European Parliament Committees Reject ACTA As IP Backlash Grows
An anonymous reader writes "Earlier today [Thursday, May 31st], three European Parliament committees studying the
Anti-Counterfeiting Trade Agreement — the Legal Affairs Committee
(JURI), the Committee for Industry, Research and Energy (ITRE) and the
Committee for Civil Liberties, Justice and Home Affairs (LIBE) — all voted
against implementing ACTA. Michael Geist reports
on how the strength of the anti-ACTA movement within the European
Parliament
is part of a broader backlash against secretive intellectual property
agreements that are either incorporated into broad trade agreements or
raise critical questions about prioritizing IP enforcement over
fundamental rights including votes and reports opposing these deals in
the Netherlands, Australia, New Zealand, Canada, and Mexico."
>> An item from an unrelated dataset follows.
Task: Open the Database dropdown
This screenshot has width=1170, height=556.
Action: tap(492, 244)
From some time now some guys decided that intellectual property is the new wealth. You do not accumulate anymore material goods such as gold, wood, grains: You now accumulate patents and extorts anyone who try to do something material using - even partially - some of these patents.
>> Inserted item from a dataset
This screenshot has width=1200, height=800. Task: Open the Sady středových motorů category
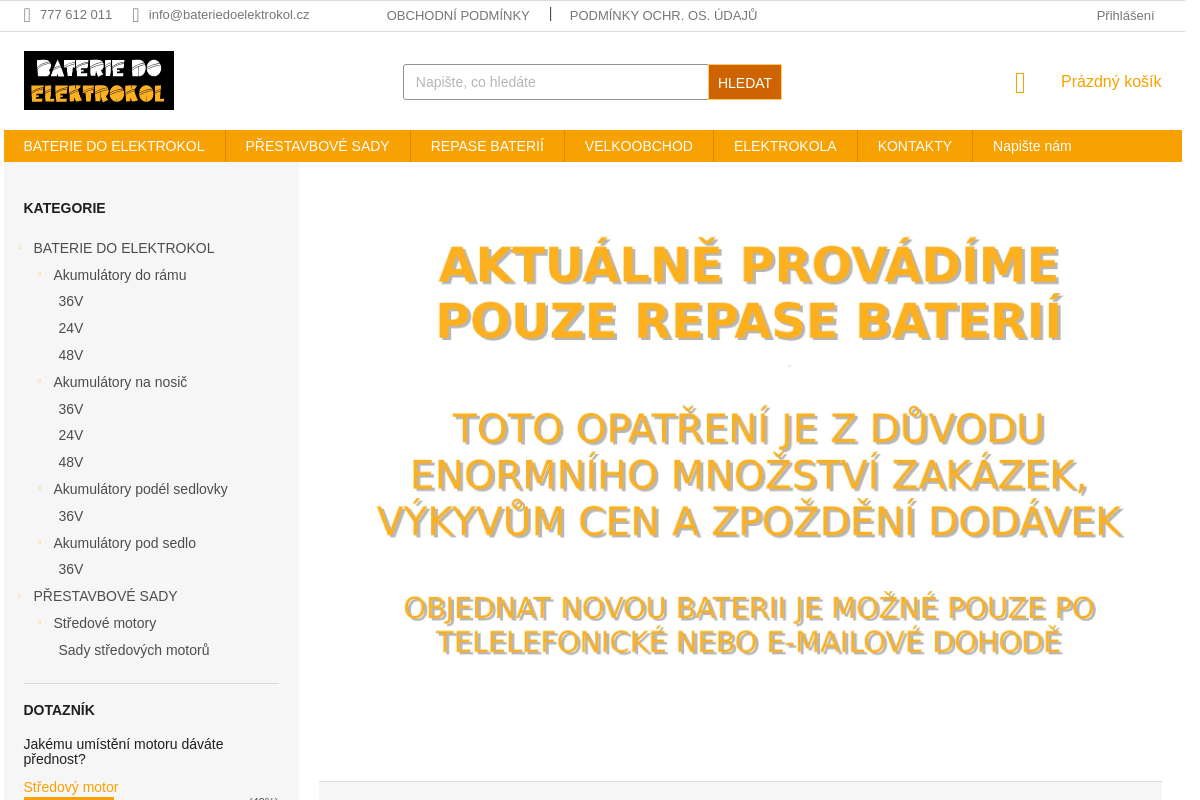tap(134, 650)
And patents is something perfect from the standpoint of the investor: The cost to generate one can almost get to zero but the profits can reach low Earth orbit (using the calculations of the RIAA)
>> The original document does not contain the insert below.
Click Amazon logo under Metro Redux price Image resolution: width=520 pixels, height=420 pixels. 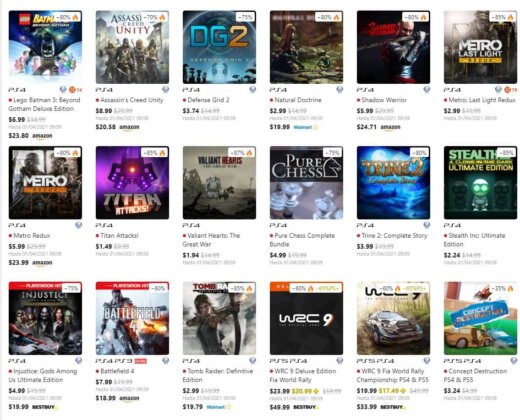pos(42,263)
(P.S: Damn you, Google translator. Brazilian->English translation sucks)
Religion: The greatest weapon of mass destruction of all time
Today is the sixth anniversary of the Swedish police's raid on The Pirate Bay, as evidenced by the "This Day on Slashdot" on the front page. That was not the reasons for the founding of the Swedish Pirate Party, which had happened 5 months earlier, but it was the first time they got any media attention and their membership grew by hundreds of percents on a single day. Three years later, in spring 2009, the case was being negotiated in the district court and the attention from that is probably what let the party enter the European parliament.
Now, another three years have passed and two Pirate Party MEPs have spent years inside the parliament. Today one of them had her draft opinion, which was extremely critical of ACTA and recommended the parliament to reject the treaty, accepted as the opinion of the ITRE committe. The other Pirate Party MEP was one of the votes against a pro-ACTA draft opinion in a very close vote in the JURI committee. The draft opinion was rejected, with the result that ITRE also recommends the parliament to reject ACTA.
Is this what they call "the long tail"?